> **Directions for this task**
Please rewrite the optimization excerpt below between "Both of the" and "of penalty/barrier methods.", inclusive, replacing "ill-conditioning" with "poor conditioning".

> **Selected extract**
** begin **

Both of the aforementioned methods can provide approximating optimal solutions through the intuitive addition of violation-preventing terms. However, they both face the inherent contradiction between ensuring the satisfaction of constraints and avoiding ill-conditioning. We will, in this subsection, try to explain how this issue haunts the application of penalty/barrier methods.

Steepest Descent Method #

We first investigate the influence of condition number of the Hessian matrix $\mathcal{H}$ on a type of unconstrained optimization method that explicitly relies on gradients, e.g., the steepest descent method. The basic gradient descent formulation is given by $$\pmb{x}_{k+1}=\pmb{x}_k-\delta\nabla\pmb{F}, \tag{6} \label{eq6}$$ the step size $\delta$ can be determined through line search . The Taylor expansion of a multivariate function $\pmb{F}(\pmb{x})$ at the optimal point $\pmb{x}^\ast$ is written as $$\pmb{F}(\pmb{x})=\pmb{F}(\pmb{x}^\ast)+\frac{1}{2}\tilde{\pmb{x}}^\mathrm{T}\mathcal{H}\tilde{\pmb{x}}+o\left(\tilde{\pmb{x}}^3\right), \tag{7} \label{eq7}$$ where $\tilde{\pmb{x}}=\pmb{x}-\pmb{x}^\ast$ , and $\nabla\pmb{F}(\pmb{x}^\ast)=\pmb{0}$ is used to yield Equation $\eqref{eq7}$ .

** end **

> **Supplied entries**
** begin **

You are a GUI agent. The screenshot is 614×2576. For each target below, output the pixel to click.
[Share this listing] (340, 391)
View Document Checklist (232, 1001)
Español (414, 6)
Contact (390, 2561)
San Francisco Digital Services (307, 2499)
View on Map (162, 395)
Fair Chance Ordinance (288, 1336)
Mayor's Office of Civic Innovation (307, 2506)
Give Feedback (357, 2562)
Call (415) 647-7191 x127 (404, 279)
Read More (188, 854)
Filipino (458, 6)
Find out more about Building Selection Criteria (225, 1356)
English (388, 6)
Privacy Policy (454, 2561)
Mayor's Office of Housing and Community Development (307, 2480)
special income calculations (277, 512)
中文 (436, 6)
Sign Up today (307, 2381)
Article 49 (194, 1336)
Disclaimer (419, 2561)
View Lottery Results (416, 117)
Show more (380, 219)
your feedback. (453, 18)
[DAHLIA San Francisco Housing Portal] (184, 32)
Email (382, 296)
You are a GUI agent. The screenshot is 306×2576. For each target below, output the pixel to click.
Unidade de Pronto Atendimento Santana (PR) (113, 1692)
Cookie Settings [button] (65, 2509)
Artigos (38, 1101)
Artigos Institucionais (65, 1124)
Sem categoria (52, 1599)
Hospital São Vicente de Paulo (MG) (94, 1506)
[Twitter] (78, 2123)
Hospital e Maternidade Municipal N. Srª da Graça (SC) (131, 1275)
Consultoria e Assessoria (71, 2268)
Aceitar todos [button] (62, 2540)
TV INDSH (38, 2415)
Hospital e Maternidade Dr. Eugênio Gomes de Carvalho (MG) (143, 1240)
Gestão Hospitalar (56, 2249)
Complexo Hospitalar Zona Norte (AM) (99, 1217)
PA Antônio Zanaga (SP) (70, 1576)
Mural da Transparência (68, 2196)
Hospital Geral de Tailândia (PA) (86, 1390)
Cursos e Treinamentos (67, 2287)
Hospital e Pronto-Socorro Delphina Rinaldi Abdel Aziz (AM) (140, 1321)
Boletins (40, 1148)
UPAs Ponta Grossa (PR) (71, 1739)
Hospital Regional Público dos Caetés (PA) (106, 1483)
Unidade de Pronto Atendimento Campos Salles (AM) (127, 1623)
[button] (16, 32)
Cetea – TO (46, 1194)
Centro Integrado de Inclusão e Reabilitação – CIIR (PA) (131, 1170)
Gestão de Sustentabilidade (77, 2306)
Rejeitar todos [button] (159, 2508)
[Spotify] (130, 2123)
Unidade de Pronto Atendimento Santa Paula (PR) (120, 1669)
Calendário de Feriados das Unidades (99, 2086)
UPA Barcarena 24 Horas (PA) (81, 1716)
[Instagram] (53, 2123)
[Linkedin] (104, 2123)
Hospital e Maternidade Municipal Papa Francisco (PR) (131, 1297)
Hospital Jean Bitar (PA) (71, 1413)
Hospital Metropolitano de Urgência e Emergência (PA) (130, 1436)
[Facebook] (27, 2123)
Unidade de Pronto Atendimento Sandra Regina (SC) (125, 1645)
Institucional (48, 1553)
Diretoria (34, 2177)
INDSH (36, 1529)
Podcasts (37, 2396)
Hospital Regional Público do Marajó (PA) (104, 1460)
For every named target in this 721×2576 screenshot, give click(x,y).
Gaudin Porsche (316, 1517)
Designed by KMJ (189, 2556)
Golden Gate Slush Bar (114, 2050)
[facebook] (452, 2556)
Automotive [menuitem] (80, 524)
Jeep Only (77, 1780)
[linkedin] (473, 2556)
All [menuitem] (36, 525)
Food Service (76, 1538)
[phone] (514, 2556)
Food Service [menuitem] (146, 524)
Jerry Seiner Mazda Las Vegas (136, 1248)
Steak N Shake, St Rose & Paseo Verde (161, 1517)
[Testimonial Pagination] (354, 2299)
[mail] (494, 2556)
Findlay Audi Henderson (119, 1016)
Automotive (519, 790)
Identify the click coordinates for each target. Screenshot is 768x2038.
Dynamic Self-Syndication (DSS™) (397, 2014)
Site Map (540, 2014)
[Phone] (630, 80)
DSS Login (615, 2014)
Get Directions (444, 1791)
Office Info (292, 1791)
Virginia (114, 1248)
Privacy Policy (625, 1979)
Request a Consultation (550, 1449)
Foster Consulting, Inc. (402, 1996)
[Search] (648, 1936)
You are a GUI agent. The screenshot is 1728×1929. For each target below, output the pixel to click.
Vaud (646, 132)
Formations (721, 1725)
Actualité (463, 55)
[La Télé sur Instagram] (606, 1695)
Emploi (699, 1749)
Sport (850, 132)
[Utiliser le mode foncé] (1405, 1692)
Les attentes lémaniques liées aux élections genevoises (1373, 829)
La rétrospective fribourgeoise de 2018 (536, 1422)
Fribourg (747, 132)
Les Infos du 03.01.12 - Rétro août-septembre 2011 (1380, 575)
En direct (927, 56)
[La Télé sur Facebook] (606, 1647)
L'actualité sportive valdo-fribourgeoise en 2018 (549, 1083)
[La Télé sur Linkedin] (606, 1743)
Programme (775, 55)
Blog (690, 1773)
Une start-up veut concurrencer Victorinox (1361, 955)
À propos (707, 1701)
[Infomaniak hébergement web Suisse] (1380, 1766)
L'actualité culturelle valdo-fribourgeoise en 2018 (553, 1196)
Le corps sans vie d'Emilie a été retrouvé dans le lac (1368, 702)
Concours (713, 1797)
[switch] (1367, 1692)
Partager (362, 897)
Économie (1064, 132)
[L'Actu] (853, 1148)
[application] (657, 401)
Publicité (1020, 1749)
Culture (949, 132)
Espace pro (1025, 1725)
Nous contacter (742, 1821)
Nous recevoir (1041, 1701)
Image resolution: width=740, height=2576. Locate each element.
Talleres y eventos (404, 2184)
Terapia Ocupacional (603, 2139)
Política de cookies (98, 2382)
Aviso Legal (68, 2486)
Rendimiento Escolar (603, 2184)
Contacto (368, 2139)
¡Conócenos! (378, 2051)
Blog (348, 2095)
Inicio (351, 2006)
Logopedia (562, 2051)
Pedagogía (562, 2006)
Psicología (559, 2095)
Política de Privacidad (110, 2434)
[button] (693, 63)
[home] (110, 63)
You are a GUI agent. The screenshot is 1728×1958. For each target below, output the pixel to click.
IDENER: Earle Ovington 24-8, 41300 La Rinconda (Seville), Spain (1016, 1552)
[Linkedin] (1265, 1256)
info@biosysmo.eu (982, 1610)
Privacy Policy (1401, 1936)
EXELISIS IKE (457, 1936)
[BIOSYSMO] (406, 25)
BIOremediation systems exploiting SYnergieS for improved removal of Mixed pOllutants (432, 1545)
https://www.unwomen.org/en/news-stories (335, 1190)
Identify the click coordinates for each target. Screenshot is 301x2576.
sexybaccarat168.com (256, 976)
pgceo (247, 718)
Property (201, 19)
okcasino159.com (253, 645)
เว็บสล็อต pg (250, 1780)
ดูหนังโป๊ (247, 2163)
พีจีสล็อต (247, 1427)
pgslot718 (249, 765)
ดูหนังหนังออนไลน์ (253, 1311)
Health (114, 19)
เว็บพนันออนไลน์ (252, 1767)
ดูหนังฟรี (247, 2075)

** end **

> **Result**
Both of the aforementioned methods can provide approximating optimal solutions through the intuitive addition of violation-preventing terms. However, they both face the inherent contradiction between ensuring the satisfaction of constraints and avoiding poor conditioning. We will, in this subsection, try to explain how this issue haunts the application of penalty/barrier methods.